Levels of chloride, calcium, phosphorus, magnesium,
lactic acid, creatinine, were normal. Testing for
antibodies to platelet factor 4 was negative. Urinalysis
revealed 2+ glucose and protein, with few bacteria and
squamous cells.
Computed tomography (CT) of the abdomen and pelvis
with the administration of intravenous contrast was
normal.
Culture of the stool grew normal enteric flora, without
evidence of enteric pathogens. There was no evidence
of Clostridium difficile toxin, protozoa, or helminth
ova, and cultures of the blood and urine were sterile.
She was admitted to the hospital. Intravenous fluids
were administered for rehydration, and her other
medications continued, with gradual improvement in
most symptoms. Fatigue persisted, and on physical
therapy evaluation, tremulousness and loss of balance
were noted. On the fourth day, a neurological
consultant obtained additional history that increased
tremor was present for one week, and she had recent
mid-to-lower back pain that did not radiate, without
bowel or bladder incontinence, headache, neck stiffness
or photophobia.
On the fifth day, computed tomography (CT) of the head
without the administration of contrast revealed central
volume loss and chronic microvascular changes, without
evidence of acute disease.
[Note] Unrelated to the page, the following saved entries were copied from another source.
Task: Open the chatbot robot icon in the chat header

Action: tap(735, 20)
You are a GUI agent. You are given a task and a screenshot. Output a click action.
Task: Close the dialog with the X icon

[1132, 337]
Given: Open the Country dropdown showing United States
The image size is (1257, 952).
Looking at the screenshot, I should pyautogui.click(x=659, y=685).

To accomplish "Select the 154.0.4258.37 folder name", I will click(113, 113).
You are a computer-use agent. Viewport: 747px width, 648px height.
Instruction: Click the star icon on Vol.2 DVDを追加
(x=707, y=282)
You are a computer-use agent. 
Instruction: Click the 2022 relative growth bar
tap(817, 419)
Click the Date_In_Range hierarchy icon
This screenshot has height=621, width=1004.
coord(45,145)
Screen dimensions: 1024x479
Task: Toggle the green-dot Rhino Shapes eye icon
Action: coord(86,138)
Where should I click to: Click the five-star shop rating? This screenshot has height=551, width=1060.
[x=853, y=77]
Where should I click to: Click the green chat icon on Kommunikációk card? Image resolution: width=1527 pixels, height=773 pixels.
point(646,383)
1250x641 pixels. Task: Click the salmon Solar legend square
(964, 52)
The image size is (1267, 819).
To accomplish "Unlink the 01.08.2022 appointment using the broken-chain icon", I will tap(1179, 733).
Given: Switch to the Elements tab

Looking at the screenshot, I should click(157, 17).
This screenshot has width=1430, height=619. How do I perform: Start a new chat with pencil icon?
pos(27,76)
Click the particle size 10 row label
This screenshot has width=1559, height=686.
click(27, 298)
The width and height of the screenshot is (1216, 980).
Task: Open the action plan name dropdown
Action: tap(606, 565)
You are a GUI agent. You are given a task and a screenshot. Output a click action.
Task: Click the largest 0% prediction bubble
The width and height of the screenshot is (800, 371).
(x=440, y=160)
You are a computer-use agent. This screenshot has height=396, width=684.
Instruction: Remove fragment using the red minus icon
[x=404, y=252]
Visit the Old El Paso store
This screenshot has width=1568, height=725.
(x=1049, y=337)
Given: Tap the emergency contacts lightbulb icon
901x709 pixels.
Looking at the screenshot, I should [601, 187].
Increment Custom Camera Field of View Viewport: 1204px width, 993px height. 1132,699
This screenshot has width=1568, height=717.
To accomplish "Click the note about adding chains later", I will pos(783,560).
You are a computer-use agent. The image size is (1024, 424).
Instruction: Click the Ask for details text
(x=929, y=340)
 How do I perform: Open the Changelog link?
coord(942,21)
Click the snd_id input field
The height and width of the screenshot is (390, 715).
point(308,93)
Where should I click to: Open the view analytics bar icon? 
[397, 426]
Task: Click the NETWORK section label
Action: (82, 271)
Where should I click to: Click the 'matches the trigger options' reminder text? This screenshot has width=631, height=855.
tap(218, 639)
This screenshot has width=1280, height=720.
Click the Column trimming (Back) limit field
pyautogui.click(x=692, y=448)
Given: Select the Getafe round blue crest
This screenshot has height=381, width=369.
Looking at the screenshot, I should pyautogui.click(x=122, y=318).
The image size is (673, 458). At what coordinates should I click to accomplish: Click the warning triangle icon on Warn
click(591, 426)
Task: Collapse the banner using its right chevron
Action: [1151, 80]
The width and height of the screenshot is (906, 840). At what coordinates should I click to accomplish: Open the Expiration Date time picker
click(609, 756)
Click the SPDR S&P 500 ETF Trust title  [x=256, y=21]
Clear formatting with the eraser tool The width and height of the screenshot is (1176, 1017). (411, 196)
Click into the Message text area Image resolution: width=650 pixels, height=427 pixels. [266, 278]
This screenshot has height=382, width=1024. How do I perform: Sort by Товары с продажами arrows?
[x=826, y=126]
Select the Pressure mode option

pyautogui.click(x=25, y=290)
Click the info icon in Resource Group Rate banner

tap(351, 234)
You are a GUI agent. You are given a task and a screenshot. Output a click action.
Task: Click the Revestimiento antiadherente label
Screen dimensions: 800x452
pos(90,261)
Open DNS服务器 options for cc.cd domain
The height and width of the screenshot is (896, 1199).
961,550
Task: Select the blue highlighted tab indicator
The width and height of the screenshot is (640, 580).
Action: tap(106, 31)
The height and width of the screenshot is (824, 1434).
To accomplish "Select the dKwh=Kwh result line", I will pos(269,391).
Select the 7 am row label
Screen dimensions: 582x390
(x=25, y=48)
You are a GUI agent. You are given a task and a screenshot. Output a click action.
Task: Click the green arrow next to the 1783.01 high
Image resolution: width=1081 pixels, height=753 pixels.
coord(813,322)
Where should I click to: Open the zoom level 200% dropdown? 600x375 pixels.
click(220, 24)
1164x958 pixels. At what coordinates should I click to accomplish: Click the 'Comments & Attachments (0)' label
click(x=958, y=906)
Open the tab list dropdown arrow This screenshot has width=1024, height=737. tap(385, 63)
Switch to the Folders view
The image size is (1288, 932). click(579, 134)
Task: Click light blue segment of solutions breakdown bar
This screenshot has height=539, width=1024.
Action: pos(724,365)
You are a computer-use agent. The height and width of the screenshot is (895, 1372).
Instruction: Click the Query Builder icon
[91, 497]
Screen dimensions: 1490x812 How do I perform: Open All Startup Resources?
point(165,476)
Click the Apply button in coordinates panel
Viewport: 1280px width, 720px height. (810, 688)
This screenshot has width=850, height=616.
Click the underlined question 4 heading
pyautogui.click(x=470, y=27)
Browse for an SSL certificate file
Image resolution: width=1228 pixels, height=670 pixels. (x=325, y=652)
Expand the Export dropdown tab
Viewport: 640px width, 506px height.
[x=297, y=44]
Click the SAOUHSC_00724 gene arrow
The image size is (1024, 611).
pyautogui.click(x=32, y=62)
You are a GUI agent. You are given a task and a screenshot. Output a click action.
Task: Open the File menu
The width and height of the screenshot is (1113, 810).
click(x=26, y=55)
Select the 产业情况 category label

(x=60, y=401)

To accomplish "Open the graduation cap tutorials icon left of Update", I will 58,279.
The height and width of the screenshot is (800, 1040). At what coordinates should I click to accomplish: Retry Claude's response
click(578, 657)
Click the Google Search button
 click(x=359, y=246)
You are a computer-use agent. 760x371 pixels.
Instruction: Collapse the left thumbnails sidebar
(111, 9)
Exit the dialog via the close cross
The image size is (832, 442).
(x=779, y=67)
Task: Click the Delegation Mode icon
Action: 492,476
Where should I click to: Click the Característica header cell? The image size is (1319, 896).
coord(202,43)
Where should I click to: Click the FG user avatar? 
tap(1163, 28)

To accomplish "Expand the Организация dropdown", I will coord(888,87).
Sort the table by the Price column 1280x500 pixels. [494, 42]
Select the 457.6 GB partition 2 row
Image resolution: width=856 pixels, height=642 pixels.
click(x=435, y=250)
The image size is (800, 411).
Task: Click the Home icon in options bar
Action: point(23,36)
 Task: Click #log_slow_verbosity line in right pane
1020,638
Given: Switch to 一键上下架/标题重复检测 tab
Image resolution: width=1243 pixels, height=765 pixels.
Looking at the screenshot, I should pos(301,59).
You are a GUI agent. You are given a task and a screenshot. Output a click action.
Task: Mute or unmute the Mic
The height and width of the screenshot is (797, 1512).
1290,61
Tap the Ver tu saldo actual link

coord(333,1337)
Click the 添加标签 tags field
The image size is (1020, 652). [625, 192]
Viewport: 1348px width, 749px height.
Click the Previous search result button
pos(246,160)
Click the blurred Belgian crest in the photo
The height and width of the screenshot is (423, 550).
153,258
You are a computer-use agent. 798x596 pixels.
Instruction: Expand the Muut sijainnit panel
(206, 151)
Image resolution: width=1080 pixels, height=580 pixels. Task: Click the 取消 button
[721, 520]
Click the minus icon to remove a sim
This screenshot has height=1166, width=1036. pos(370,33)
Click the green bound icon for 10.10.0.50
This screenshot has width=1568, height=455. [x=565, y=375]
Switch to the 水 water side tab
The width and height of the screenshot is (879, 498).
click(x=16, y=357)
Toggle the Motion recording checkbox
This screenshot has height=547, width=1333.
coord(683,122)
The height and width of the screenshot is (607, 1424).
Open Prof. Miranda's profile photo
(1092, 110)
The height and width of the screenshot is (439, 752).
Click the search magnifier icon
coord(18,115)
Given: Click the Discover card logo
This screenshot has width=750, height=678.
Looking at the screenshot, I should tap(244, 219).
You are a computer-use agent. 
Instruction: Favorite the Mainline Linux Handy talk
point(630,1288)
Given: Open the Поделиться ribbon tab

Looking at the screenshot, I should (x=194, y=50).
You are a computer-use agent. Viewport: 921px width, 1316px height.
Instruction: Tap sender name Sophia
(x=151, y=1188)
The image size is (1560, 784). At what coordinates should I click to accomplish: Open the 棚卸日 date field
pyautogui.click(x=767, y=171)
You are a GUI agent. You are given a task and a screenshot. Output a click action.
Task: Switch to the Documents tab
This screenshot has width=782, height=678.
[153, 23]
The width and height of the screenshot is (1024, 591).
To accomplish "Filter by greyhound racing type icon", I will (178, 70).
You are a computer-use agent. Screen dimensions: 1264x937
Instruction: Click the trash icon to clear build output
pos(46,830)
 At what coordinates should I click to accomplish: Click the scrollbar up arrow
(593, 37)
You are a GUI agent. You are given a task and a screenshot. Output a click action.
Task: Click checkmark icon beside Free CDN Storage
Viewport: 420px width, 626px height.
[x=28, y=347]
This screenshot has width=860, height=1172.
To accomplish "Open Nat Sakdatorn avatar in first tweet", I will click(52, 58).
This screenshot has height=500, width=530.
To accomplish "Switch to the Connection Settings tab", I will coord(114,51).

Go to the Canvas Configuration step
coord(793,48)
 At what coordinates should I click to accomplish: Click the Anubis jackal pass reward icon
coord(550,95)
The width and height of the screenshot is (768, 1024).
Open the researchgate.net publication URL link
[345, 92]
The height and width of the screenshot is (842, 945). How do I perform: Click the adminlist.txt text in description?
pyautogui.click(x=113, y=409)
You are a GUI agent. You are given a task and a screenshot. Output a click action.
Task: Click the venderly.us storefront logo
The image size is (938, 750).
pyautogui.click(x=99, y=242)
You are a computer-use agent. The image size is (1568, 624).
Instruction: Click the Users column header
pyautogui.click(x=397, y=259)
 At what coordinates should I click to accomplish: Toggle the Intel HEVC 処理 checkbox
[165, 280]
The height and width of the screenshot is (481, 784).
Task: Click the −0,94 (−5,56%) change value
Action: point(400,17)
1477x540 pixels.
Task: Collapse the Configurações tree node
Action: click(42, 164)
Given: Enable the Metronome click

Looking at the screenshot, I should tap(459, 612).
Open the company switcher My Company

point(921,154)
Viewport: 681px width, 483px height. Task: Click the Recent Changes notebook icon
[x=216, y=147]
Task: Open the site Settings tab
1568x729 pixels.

Magnetic resonance imaging
(MRI) of the lumbosacral spine with the administration
of gadolinium showed focal T11-12 disc enhancement,
thought to be related to degenerative joint disease,
without abnormal enhancement.
CT of the brain, without contrast.
A lumbar puncture was performed; analysis of the
cerebrospinal fluid revealed a glucose level of 99 mg/dl
and total protein level 26 mg/dl, with 20 white cells per
cubic millimeter (96% lymphocytes and 4% monocytes)
and 4 red cells per cubic millimeter in Tube 1. Gram
stain of the CSF showed very few mononuclear cells and
no organisms.
Infectious disease consultation was obtained. Her
relatives reported that her speech was slower and wordfinding difficulties more severe than at baseline, and
that she had been relatively confused on admission,
with partial improvement since admission.
Testing for antibodies (IgM) to Eastern Equine
encephalitis (EEE) was negative. Testing of the CSF for
Herpes simplex virus (types 1 and 2) DNA and
enterovirus RNA was negative, as was testing the blood
for antibodies to Bartonella henselae and Bartonella
quintana (IgG and IgM) and Treponema pallidum.
Culture of the CSF was sterile. Stool specimens were
negative for C. difficile toxin and viruses.